▶ _Required action_
What you produce should be every line from the data that includes "icon".

▶ _Given data_
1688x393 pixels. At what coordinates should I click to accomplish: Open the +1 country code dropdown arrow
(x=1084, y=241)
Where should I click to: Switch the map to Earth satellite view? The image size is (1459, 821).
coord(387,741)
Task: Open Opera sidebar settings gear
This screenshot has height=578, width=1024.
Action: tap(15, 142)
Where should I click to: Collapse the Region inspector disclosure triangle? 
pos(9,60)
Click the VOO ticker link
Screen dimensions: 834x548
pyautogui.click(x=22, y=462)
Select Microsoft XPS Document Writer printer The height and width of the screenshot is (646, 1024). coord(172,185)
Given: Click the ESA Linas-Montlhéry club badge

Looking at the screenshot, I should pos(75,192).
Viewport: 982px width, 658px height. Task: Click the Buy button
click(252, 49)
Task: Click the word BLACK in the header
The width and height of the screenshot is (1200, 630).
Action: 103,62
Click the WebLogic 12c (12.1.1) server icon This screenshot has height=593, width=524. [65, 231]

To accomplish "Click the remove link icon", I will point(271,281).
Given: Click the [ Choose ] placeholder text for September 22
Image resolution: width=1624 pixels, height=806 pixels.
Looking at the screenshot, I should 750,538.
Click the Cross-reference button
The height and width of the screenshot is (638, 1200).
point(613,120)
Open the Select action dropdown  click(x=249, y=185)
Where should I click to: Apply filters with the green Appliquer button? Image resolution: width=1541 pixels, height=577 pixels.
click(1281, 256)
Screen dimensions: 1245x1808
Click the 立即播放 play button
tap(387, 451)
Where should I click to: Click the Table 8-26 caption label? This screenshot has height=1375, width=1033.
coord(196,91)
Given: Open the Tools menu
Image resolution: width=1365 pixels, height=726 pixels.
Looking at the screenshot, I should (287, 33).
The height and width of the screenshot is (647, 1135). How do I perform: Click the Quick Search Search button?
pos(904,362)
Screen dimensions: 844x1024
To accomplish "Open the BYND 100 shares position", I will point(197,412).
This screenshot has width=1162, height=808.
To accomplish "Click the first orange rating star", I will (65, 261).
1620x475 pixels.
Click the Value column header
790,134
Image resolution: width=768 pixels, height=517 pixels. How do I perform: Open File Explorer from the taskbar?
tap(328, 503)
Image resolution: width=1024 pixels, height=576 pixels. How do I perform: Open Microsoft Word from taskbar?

▶ _Response to this exercise_
Click the WebLogic 12c (12.1.1) server icon This screenshot has height=593, width=524. [65, 231]
To accomplish "Click the remove link icon", I will point(271,281).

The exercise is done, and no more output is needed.